Arias featuring tragic heroines, including Purcell Bonduca – O lead me to some peaceful gloom & Dido and Aeneas – Dido’s Lament
Rare arias by 17th-century female composers: Barbara Strozzi, Claudia Sessa, Antonia Bembo, Francesca Caccini and Lucrezia Vizzana
With instrumental interludes by Kapsberger, Piccinini and Vivaldi
Ruby Hughes (soprano), Jonas Nordberg (theorbo & lute) and Mime Yamahiro-Brinkmann (cello)
Reviewed by: Amanda-Jane Doran
Reviewed: 8 March, 2017
Venue: Hall One, Kings Place, London
International Women’s Day was marked in fine style as Ruby Hughes investigated repertoire depicting women centre-stage, either as Renaissance composers or as dramatic heroines. The programme of song was interspersed with instrumental pieces for theorbo and cello.
Jonas Nordberg opened with Toccata Arpeggiata by Kapsberger, a gorgeous expansive meditation on the familiar pattern, centuries before Philip Glass. There was much sighing and lamenting throughout Hughes’s choices, one of the most beautiful examples being a Purcell aria from Bonduca (Boadicea), presented with melancholy verve. Hughes’s rich soprano has deepened and has a middle range with body and penetration, but her upper voice has a raw edge which the dry acoustic accentuated.
The Italian repertoire suited her better. ‘Lasciatemi qui solo’ by Francesca Caccini, a beautiful and plangent meditation, reminiscent of ‘Arianna’s Lament’ (Monteverdi), highlighted Hughes’s purity of tone and absence of vibrato. Barbara Strozzi’s arias are increasingly performed, especially ‘L’Eraclito amoroso’ in which poetry of despair meets music of intense emotion, the vocal effects including sobs and sighs, Hughes completely at home.

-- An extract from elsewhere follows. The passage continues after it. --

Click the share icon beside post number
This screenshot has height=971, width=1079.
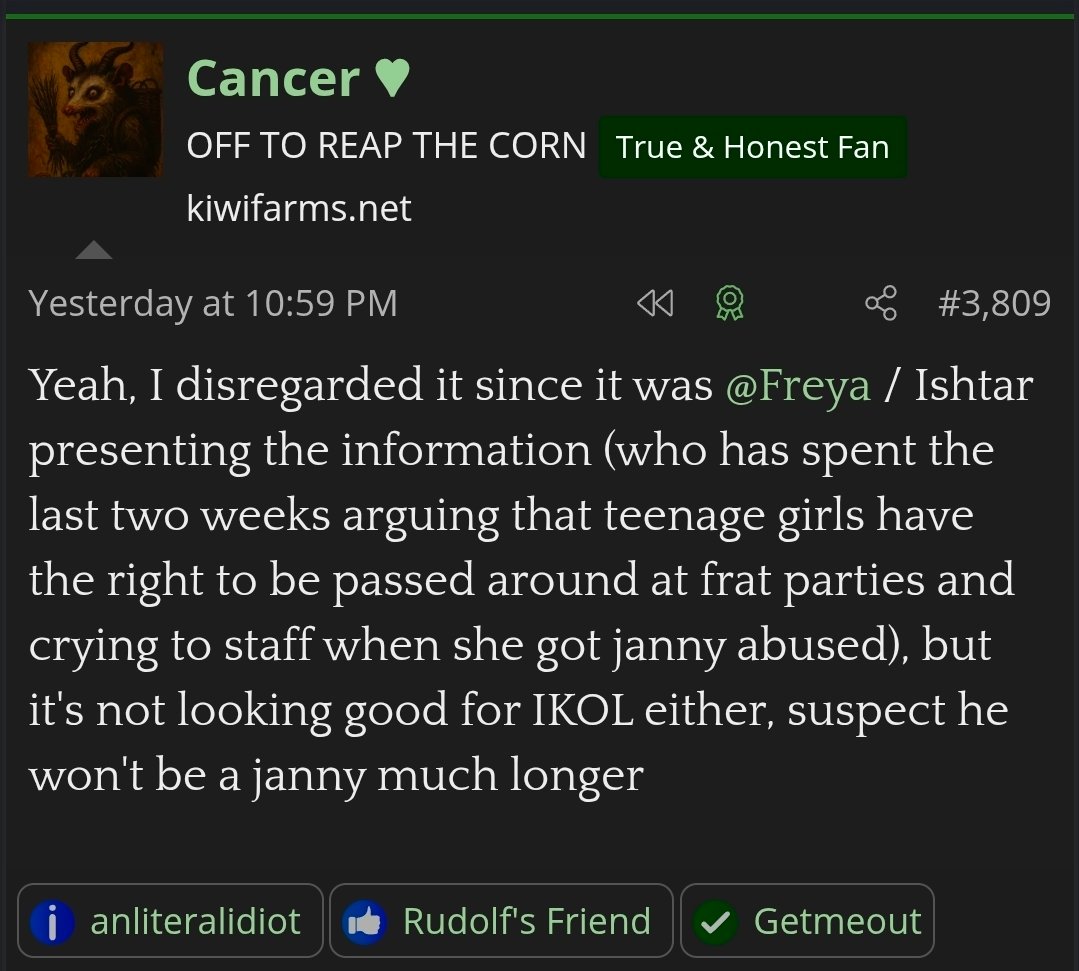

The cello threatened to overwhelm the delicate theorbo on occasion, but Mime Yamahiro-Brinkmann’s energetic rendition of Vivaldi’s G-minor Cello Sonata (RV 42) brought whoops of delight, its four movements scattered between vocal numbers. ‘Dido’s Lament’ was impeccably performed by the trio, its agonies exposed with subtlety. The ballad from Othello, ‘Willow Song’ (Anonymous Jacobean) closed the first half – tragic and haunting – and, finally, ‘O death rock me asleep’ (attributed to Anne Boleyn) emphasised the prevailing atmosphere of dark fate.